> _DOCUMENT SOURCE_:
L'adhésion des PECO c'est demain, c'est l'an 2000, c'est aussi une période charnière pour la filière laitière avec la fin du régime actuel des quotas laitiers.

Vous avez présenté en quelques mots l'analyse de votre organisation sur la problématique et les enjeux de l'évolution des quotas laitiers, afin que les exportateurs aient accès à une matière première à un prix qui vous permette de continuer d'exporter vos produits laitiers malgré les contraintes de Marrakech.

Vous avez clairement exprimé, ce n'est pas une nouveauté, votre option pour un système de prix différencié. C'est une solution qui paraît séduire la plupart des familles professionnelles même au sein de votre interprofession.

Nous l'étudions avec attention au ministère et nous sommes donc particulièrement intéressés par le résultat des travaux de votre convention d'aujourd'hui.

Nous devons en effet nous préparer dès maintenant, sans attendre 1999 à une réforme de l'OCM « lait ».

Avant de vous en parler, je voudrais aborder la réforme du secteur de la viande bovine qui constitue, je l'ai rappelé il y a quelques instants, une des bases du revenu final des producteurs laitiers. Cette réforme aura des conséquences importantes pour vos éleveurs, vos producteurs.

Il me semble donc nécessaire de procéder par étapes, calmement si c'est possible, dans une concertation approfondie.

À ce stade, je voudrais tout de même préciser ma position sur le problème posé par la production du veau de boucherie.

Je souhaite, je veux obtenir de Bruxelles une définition européenne du veau de boucherie. La vitellerie française, dans son ensemble a beaucoup travaillé sur ce sujet, depuis plusieurs semaines. Je félicite d'ailleurs les diverses familles professionnelles qui ont su définir ensemble un projet de norme commune, comportant en particulier la fixation d'un poids maximum de carcasse, nettement inférieur aux pratiques communautaires actuelles et nettement inférieur aux pratiques de certains pays de l'Union.

> _DONNÉES ENREGISTRÉES_:
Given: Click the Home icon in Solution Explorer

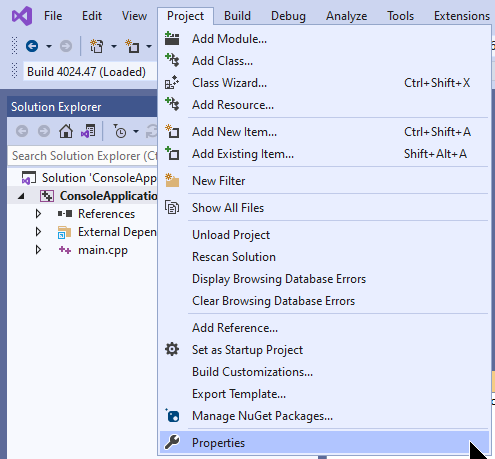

> _CONSIGNE_: Poursuivez le discours sur les quotas laitiers à partir de sa dernière phrase. Ces données n'ont aucun lien avec le discours sur les quotas laitiers.

> _RÉPONSE RÉDIGÉE_:
Cette demande est importante. Je me mobilise et je continue à me mobiliser. Nous sommes quinze, ce sera long, mais mon objectif est d'aboutir à une définition commune avec un poids limité.

Pour les veaux de huit jours, j'ai accepté, à la demande des organisations professionnelles, une première mesure relative à leur « transformation ».

En application d'une directive de 1992, certains petits veaux vont pouvoir, de façon facultative être soustrait définitivement du marché et leur dernier détenteur percevoir une prime communautaire pour leur destruction.

Cette prime est actuellement de 798,50 F et c'est à Bruxelles que son taux a été fixé. Il me paraît aujourd'hui raisonnable et je ne souhaite pas une prime plus élevée et nous veillerons à ce que cette mesure ne perturbe pas gravement la filière « veau de boucherie ».

Cette mesure doit cependant constituer une garantie pour les producteurs qui trouveront ainsi un moyen de mieux valoriser les quelques veaux qui trouvent difficilement preneurs.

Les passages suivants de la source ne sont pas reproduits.